Many people don’t realize it, but they are obese and it is a serious health problem. Because risk for numerous chronic diseases, such as diabetes and hypertension, increases considerably.
Therefore, knowing how to start physical exercises or even knowing which ones to practice when you are obese is an excellent way to achieve a healthy lifestyle. This will be able to guarantee longevity, during our aging.
Watch out for impact exercises
Running is an excellent way to increase your fitness and lose weight. However, when not oriented correctly, it can harm rather than help.
Due to the impact on the joints, greater care is needed and the use of alternations between walking and running, or even initially just walking. It is also important to check which activities have been authorized by the doctor.
This condition should also be observed by people who have just had bariatric surgery and are still losing weight. Some examples of high-impact activities that require increased attention are soccer, running, basketball, jumping rope, and others.
Low-impact exercises are well indicated
Everything that is performed using water, suspended or together with some appropriate equipment, such as an exercise bike or elliptical, can already be considered low-impact.
With this, your body will not suffer great forces in the joints, making you free from pain and especially without great risk of injury. However, it doesn’t mean that you can’t train outside the aquatic environment, as long as you are well oriented, few activities have restrictions.
Some examples of low-impact activities are swimming, water aerobics, spinning in the pool, pilates, weight training, cycling, walking and others. As you have seen, the list is long and very inviting.
Know that for you to have an active life, it is not enough to simply focus your goal on the scales, your emotional and psychological aspects must also be taken into account.
See if you prefer individual or group activities, and most importantly, choose and stick with what you really want to practice. This will try to increase adherence to your exercise plan and decrease the chance of error or frustration as you progress to your ideal weight.
Physical activity in obesity and professional help
Now that you know what to practice, you should remember that the ideal is always to start slowly and gradually. Avoid giving your best in the first few weeks and always look for professionals to follow up on your training.
This ensures your safety and are important factors for you to have good results. After all, your body adapts according to the stimulus you provide during your workouts.
So, before you start, be sure to look for a good physical education professional and also a good nutritionist to help you lose weight. As tempting as it is to do everything yourself, this is hardly the most suitable alternative for those looking for satisfactory results.
After all, it’s better to follow a plan instead of having to produce and modify it periodically, isn’t it?
Before starting, consult your doctor
It is extremely important to consult with your doctor before starting any type of physical activity. Having a certificate guaranteeing your health is the best way to avoid unpleasant problems, which can even lead to death.
Some people try to start by giving it their all in the first few workouts, and as the body is not prepared, the chance for a heart problem is high. Medical advice is of fundamental importance, as it is the only way to guarantee that you will not have any problems during your sports practice.

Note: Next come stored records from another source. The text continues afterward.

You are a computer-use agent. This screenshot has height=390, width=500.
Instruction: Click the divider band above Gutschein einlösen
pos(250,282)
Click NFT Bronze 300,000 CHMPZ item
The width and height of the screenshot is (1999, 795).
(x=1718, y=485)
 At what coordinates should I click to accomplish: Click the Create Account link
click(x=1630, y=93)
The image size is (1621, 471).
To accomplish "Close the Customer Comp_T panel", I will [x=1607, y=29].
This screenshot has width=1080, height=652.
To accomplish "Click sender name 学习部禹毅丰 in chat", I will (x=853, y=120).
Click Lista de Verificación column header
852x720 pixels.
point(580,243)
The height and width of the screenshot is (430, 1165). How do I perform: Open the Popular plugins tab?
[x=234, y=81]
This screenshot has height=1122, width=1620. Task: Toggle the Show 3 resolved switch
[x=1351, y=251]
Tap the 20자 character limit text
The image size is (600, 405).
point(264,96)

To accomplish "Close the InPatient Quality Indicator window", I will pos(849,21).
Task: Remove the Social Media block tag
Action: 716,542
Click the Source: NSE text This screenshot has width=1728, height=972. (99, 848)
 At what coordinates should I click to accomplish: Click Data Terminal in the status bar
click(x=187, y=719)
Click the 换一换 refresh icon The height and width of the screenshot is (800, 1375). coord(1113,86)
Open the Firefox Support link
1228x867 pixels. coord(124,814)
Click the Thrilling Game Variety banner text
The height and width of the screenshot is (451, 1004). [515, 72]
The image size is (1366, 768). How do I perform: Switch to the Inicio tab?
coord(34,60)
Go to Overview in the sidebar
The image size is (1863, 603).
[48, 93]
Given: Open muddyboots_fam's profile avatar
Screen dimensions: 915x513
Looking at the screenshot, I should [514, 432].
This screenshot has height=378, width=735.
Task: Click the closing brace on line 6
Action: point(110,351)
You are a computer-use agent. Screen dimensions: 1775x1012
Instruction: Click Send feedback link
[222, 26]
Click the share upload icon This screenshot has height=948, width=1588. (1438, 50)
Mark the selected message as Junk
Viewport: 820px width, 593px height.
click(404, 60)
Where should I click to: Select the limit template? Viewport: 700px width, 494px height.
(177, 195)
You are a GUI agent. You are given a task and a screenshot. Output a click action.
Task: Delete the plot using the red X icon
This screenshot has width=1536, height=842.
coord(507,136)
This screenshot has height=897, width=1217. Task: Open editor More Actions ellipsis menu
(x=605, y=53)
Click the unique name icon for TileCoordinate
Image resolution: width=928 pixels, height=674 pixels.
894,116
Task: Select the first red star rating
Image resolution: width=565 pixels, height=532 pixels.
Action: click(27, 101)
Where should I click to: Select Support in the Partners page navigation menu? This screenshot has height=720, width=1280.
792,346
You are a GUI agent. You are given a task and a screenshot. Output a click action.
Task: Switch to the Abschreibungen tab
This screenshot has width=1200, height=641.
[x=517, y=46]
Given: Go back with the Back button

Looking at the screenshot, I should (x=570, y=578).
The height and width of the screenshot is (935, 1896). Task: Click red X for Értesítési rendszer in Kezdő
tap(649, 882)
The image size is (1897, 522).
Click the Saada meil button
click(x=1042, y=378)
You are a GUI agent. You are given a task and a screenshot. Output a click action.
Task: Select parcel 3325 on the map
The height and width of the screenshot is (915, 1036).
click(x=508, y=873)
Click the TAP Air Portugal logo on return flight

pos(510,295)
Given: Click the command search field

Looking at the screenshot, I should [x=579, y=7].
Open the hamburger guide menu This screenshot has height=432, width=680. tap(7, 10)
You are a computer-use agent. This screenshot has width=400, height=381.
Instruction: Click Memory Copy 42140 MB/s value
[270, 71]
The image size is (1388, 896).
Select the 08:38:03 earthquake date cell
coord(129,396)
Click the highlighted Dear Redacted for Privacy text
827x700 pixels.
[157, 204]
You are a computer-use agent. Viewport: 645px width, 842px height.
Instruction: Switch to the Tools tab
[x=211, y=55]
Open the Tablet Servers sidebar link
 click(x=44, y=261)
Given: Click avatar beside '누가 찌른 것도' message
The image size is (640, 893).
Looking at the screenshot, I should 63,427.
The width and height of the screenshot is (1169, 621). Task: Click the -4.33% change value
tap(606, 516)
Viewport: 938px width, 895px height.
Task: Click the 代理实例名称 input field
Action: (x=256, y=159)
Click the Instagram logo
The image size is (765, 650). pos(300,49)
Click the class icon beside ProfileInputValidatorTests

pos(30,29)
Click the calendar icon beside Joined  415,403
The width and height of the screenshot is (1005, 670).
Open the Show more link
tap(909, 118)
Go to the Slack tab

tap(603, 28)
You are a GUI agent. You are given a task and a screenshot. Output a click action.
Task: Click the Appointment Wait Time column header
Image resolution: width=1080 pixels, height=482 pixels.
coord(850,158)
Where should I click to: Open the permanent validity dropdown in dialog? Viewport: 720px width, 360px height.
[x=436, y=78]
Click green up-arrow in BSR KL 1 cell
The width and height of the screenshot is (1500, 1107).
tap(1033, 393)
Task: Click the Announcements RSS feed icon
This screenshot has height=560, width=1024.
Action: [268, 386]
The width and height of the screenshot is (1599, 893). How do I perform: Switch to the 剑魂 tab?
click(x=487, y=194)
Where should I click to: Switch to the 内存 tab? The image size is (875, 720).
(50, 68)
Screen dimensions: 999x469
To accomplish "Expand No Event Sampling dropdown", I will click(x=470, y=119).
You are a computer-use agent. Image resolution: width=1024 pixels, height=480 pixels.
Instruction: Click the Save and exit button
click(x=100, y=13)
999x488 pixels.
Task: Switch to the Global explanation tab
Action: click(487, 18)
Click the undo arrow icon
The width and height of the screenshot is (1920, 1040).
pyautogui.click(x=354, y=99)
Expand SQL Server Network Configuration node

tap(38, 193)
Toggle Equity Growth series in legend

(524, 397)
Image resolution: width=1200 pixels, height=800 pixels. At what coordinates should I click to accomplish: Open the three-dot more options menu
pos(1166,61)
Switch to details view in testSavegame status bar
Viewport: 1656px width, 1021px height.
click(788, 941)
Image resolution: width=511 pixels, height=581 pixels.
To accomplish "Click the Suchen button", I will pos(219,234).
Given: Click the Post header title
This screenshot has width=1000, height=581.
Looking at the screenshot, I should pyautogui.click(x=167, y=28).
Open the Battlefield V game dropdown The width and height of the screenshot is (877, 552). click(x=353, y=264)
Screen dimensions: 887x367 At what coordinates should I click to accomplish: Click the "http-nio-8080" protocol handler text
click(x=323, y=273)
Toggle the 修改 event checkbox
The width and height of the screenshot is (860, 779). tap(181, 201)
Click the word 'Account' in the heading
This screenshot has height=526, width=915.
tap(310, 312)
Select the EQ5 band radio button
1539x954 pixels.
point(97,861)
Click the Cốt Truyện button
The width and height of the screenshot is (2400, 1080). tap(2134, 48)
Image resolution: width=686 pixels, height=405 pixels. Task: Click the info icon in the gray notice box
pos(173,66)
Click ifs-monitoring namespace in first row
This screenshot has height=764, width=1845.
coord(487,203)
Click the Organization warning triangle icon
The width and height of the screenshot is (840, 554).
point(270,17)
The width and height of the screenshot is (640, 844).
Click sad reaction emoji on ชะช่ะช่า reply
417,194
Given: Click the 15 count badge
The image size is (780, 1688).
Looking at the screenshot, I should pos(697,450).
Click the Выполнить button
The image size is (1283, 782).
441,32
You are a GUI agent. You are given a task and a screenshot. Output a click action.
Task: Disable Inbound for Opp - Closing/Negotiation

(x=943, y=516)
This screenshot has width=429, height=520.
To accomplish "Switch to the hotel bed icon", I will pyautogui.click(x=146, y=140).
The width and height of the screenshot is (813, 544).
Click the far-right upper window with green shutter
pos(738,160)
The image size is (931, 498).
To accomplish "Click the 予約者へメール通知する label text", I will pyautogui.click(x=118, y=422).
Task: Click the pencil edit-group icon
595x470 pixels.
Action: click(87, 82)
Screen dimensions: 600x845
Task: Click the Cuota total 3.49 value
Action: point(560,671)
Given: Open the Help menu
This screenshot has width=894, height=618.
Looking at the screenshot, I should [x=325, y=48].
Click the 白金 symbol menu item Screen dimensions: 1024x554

Always remember that the goal is to be healthier, not to break every record or goal right from the start. Your results depend more on your consistency in the exercises and your balanced diet than the intensity of the training itself.
Avoid pushing your limits in the initial months and let your body adapt to the exercises naturally. Doing everything right, your performance will naturally increase in the first 90 days.
The important thing is not to give up and, if possible, not to forget any tips that were mentioned. They can become the key to your success.